Print version ISSN 0102-3306

Acta Bot. Bras. vol.26 no.1 Feira de Santana Jan./Mar. 2012

http://dx.doi.org/10.1590/S0102-33062012000100003 

ARTIGOS ARTICLES

 

Interação do regime hídrico com as relações nutricionais em ecossistema manguezal

 

Interaction of the water regime with nutrients relations in a mangrove ecosystem

 

 

Geraldo Rogério Faustini CuzzuolI, II; Andréa Campos RochaI

IUniversidade Federal do Espírito Santo, Departamento de Ciências Biológicas, Vitória, ES, Brasil
IIAutor correspondente: gcuzzuol@gmail.com

 

 


RESUMO

A hipótese de que a sazonalidade do regime fluvial e pluvial tenha alguma influência na composição físico-química do sedimento e na constituição química foliar em arbóreas do ecossistema manguezal foi testada nesse estudo. Foi investigada a influência do regime hídrico na constituição físico-química do ecossistema manguezal do rio Mucuri, Bahia, Brazil. O estudo foi realizado nos meses de abril (estação chuvosa) e outubro (estação de estiagem) nos sítios de domínio de Avicennia germinans, Laguncularia racemosa e Rhizophora mangle. Foram avaliadas as propriedades físico-químicas de seus sedimentos e a análise dos nutrientes das folhas. De maneira geral, os resultados foram influenciados pelo regime hídrico. A época de maior aporte de águas fluviais e pluviais foi marcada pelos maiores valores de bases trocáveis, capacidade de troca catiônica, pH, salinidade e dos nutrientes Ca, Fe e Mn nos sedimentos. Por outro lado, maiores valores de K, Mg e Zn ocorreram no período de estiagem. O regime hídrico influenciou, também, a constituição química das folhas. Durante a estiagem, a concentração de Ca, Mg, Zn, Fe e Cu foi maior. Diferenças interespecíficas e variação espacial também foram observadas. As folhas de A. germinans se destacaram pelo acúmulo de nutrientes e R. mangle, pela menor concentração de nutrientes. A região do bosque de bacia se caracterizou pelos maiores valores de matéria orgânica, pH e K. Esses fatores pouco influenciaram na concentração dos nutrientes foliares.

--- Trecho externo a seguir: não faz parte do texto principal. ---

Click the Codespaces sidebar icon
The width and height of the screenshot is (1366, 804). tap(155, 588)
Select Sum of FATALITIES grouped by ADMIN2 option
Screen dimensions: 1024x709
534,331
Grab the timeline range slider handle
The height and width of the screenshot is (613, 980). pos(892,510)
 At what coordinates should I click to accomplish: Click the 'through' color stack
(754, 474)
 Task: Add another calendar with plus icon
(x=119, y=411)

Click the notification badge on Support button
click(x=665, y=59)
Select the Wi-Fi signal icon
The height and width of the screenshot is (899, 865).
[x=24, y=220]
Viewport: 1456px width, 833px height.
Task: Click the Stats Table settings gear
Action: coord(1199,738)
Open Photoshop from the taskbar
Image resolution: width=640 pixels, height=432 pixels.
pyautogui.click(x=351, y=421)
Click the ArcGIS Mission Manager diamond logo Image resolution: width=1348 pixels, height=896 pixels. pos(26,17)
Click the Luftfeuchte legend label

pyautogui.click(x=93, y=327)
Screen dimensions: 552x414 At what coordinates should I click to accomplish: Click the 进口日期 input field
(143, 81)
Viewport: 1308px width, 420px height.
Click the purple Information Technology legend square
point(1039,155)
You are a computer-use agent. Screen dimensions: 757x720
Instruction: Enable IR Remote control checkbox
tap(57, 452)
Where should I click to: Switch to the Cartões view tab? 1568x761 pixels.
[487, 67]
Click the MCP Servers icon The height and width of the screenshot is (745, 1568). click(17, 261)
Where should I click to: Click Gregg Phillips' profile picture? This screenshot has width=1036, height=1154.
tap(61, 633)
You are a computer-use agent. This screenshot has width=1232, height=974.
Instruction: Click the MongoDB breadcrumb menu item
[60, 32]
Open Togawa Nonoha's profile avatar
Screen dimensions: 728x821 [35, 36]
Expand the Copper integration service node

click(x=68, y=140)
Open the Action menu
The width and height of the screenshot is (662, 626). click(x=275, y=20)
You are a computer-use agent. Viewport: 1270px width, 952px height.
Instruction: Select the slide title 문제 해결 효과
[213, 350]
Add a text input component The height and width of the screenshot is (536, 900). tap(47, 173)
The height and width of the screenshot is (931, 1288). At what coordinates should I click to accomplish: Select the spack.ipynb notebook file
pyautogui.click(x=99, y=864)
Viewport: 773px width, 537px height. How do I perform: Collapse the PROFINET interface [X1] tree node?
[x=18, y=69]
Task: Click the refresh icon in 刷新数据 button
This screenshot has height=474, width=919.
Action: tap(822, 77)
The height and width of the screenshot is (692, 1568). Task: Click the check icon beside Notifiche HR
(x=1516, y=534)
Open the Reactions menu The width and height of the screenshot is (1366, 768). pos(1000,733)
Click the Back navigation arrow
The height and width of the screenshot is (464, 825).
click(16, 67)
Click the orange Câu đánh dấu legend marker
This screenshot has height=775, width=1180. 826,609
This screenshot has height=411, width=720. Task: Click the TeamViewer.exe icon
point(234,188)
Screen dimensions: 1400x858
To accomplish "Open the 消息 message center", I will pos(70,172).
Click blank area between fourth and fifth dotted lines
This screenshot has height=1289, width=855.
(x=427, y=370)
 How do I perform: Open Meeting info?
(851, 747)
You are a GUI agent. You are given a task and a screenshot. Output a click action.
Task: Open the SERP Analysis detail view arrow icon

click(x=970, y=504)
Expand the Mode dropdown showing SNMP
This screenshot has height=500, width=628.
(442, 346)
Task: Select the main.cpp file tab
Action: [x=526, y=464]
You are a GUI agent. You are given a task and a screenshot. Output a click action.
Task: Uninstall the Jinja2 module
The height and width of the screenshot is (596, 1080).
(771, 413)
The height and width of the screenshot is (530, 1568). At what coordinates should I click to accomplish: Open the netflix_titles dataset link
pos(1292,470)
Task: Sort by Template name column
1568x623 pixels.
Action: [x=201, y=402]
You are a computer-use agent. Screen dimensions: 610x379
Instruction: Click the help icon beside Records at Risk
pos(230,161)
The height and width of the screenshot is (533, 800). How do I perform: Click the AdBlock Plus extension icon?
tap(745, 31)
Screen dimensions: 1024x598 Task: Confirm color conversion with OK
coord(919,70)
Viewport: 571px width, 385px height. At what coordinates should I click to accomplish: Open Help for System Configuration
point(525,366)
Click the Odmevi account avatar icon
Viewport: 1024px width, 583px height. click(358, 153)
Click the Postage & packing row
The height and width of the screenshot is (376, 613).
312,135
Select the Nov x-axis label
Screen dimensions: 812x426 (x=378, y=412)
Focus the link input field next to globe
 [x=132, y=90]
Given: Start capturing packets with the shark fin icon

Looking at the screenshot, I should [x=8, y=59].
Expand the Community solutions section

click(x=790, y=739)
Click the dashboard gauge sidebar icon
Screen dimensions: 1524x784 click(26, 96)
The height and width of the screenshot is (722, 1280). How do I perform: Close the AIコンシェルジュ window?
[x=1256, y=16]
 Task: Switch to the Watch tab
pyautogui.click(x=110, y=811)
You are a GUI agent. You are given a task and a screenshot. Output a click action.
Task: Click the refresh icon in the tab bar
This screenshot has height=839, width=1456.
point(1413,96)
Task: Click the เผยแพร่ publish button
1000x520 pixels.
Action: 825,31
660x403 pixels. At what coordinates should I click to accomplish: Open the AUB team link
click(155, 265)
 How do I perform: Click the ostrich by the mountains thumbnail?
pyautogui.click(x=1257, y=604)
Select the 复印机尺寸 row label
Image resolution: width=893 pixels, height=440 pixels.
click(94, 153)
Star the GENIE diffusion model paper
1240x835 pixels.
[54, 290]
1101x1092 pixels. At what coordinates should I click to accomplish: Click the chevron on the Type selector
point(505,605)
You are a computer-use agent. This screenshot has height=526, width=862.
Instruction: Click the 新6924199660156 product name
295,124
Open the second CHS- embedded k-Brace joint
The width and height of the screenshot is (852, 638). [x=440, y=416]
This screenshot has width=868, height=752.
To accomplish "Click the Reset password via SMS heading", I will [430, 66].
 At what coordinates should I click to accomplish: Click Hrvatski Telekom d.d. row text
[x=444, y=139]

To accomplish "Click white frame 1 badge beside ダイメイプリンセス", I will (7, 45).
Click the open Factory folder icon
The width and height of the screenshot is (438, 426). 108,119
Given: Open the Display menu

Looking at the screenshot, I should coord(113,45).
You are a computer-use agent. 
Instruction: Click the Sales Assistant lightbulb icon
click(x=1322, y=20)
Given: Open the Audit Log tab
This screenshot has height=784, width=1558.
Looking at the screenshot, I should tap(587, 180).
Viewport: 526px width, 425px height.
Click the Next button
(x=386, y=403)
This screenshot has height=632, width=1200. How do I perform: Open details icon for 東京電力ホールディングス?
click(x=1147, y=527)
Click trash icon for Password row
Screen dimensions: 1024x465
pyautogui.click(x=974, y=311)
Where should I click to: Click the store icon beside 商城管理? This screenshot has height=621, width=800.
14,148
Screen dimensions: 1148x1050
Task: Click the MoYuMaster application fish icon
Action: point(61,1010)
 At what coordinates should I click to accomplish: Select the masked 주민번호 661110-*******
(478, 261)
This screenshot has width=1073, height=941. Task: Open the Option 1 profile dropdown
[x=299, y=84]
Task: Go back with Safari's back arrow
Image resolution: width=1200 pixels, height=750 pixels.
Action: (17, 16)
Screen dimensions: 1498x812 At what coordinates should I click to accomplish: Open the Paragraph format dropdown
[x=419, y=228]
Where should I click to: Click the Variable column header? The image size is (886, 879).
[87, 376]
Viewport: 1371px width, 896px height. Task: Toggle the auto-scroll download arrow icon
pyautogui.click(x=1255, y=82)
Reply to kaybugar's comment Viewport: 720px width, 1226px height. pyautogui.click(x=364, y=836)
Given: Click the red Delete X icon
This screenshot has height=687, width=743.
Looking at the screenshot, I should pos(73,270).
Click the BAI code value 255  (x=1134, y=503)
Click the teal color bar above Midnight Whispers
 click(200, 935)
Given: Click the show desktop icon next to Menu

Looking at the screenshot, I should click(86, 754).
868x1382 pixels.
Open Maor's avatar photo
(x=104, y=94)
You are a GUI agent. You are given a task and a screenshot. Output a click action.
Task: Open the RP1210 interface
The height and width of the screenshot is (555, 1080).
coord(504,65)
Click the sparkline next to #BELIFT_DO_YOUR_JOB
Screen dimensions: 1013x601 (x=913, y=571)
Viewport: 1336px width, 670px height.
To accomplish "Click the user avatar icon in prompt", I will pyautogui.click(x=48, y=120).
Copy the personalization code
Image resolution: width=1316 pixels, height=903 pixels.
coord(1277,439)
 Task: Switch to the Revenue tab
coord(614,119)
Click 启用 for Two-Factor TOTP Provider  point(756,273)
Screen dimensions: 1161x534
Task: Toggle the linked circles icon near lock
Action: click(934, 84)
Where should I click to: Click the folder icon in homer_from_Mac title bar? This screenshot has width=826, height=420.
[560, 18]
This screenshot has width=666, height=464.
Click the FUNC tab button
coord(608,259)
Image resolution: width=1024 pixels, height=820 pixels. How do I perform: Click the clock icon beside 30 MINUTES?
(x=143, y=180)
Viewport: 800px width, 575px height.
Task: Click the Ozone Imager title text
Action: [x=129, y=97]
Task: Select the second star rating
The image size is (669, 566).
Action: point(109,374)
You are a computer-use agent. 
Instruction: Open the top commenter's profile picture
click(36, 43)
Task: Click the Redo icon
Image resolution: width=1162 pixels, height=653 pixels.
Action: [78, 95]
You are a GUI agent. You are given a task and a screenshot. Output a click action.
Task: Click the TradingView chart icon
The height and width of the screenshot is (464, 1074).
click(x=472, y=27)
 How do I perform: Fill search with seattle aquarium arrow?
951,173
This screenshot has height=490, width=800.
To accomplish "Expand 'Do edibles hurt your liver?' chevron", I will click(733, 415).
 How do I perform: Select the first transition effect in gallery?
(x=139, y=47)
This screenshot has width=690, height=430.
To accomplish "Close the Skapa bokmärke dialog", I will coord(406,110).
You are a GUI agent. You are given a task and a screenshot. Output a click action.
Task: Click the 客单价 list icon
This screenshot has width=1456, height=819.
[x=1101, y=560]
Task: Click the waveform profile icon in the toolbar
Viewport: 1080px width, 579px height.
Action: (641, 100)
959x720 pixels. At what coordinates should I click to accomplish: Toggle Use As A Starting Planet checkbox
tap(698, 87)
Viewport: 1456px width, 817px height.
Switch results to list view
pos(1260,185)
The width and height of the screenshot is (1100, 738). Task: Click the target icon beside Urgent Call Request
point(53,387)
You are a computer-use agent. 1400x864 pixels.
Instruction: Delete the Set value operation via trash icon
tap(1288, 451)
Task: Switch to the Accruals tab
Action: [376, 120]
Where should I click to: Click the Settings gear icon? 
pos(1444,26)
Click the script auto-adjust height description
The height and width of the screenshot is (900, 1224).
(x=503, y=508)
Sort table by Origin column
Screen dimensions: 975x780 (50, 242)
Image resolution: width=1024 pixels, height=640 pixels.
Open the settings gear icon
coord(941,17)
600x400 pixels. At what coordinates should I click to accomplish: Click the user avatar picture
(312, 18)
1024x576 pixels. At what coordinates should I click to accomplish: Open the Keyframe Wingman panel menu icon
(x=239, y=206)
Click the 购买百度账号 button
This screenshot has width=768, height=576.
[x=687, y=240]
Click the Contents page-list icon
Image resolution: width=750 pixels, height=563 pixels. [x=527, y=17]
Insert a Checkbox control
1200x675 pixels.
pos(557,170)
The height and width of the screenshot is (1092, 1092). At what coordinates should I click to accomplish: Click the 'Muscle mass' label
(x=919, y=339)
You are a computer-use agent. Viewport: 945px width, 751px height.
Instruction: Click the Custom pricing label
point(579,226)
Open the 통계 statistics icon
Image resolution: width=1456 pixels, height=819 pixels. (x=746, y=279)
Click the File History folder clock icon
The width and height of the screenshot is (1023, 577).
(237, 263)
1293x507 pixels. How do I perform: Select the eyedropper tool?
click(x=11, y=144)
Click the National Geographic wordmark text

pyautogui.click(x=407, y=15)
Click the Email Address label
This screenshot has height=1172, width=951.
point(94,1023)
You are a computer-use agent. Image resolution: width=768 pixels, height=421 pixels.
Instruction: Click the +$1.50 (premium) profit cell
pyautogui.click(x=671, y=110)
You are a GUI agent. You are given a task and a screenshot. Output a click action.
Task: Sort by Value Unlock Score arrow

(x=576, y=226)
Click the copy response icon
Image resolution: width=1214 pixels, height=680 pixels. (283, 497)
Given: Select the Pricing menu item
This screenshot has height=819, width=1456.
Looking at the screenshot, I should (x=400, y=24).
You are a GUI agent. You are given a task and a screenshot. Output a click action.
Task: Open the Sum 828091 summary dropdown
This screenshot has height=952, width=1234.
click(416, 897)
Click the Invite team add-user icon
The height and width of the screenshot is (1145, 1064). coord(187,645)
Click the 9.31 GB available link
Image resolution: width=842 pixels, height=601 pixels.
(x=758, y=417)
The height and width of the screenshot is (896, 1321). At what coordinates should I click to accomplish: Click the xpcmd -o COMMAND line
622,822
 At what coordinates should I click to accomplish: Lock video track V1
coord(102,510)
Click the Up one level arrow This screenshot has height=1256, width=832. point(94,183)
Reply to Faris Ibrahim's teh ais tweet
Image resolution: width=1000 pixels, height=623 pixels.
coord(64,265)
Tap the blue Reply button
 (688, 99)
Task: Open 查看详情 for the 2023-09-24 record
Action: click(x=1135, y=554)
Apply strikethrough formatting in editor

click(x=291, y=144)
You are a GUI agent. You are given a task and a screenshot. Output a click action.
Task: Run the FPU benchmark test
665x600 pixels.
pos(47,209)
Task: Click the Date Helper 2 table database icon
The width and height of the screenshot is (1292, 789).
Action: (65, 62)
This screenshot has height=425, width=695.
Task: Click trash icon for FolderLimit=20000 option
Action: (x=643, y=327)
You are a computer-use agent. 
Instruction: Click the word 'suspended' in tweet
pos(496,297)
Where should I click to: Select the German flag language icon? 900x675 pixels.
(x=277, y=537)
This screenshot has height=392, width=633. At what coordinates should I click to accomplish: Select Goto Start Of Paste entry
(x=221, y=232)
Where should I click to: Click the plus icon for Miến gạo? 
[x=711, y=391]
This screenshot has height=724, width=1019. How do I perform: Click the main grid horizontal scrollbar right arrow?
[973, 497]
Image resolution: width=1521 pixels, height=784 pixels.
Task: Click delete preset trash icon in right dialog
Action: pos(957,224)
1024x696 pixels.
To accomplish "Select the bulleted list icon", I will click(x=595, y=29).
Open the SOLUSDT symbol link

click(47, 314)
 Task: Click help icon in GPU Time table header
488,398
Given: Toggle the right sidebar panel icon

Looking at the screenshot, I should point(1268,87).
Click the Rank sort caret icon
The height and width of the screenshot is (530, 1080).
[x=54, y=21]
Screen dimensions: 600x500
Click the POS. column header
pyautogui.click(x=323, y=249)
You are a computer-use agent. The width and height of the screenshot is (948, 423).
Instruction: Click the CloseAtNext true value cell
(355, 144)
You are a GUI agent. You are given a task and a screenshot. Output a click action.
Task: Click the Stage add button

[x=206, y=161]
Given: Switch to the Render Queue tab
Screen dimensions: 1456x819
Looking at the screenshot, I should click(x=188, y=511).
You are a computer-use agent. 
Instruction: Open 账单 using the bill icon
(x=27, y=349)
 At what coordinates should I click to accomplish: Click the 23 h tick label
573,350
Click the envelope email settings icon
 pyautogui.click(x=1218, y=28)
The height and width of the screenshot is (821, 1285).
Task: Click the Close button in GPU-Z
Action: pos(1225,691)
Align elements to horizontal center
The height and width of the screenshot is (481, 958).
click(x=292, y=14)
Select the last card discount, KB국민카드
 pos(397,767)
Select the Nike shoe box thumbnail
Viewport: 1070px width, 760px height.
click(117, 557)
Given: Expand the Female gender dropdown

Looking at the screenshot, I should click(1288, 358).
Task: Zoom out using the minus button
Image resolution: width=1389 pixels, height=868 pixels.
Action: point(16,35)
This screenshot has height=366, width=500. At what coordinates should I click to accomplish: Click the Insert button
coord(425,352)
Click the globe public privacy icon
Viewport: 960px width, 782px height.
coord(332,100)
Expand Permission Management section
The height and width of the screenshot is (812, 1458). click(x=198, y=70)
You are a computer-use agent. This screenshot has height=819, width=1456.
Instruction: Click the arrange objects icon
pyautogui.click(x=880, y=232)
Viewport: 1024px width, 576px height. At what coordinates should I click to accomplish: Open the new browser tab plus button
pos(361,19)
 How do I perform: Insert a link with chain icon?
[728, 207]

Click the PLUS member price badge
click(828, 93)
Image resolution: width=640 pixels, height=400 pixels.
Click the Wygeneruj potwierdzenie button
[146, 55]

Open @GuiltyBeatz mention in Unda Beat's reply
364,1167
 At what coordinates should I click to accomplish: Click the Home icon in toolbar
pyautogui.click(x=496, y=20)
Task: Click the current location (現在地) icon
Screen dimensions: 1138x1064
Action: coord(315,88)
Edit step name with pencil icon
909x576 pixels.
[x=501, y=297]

A falta de um padrão sazonal claro na geomorfologia, geoquímica e na constituição química das folhas demonstra a complexidade na interpretação de dados em ecossistema costeiro, onde os fatores ambientais interagem de forma sinérgica e antagônica.

Palavras-chave: Avicennia germinans, Laguncularia racemosa, sazonalidade, Rhizophora mangle, nutrientes, sedimentos


ABSTRACT

The hypothesis that the seasonality of rainfall and the river regime have some influence on the physical and chemical sediment and chemical composition of tree leaves of the mangrove ecosystem was tested. In this study, the influence of the hydric regime on the physicochemical characteristics of the Mucuri River mangrove ecosystem, in Bahia, Brazil, was evaluated. The study was carried out during the months of April (rainy season) and October (dry season) in sites that were predominantly comprised of  Avicennia germinans, Laguncularia racemosa and Rhizophora mangle. We evaluated the physicochemical properties of the sediments and nutrient leaf composition.  Overall, the results were influenced by the hydric regime. The period of higher river levels and rainwater intake was marked by high values of exchangeable bases, cation exchange capacity, pH, salinity and Ca, Fe and Mn in the sediments. In contrast, higher values of K, Mg and Zn occurred during the dry season.  The hydric regime also influenced the chemical composition of leaves. During the dry season, the concentrations of Ca, Mg, Zn, Fe and Cu were higher.  Spatial variation and interspecific differences were also observed.  Leaves of A. germinans showed a higher accumulation of nutrients, while lower concentration of nutrients were observed in R. mangle.  The basin forest region (interior of forest) was characterized by high values of organic matter, pH and K. These factors had little influence on the concentration of nutrients in the leaves.  The lack of a clear seasonal pattern in geomorphology, geochemistry and in the chemical composition of the leaves shows the complexity of interpreting data of a coastal ecosystem where environmental factors interact synergistically and antagonistically.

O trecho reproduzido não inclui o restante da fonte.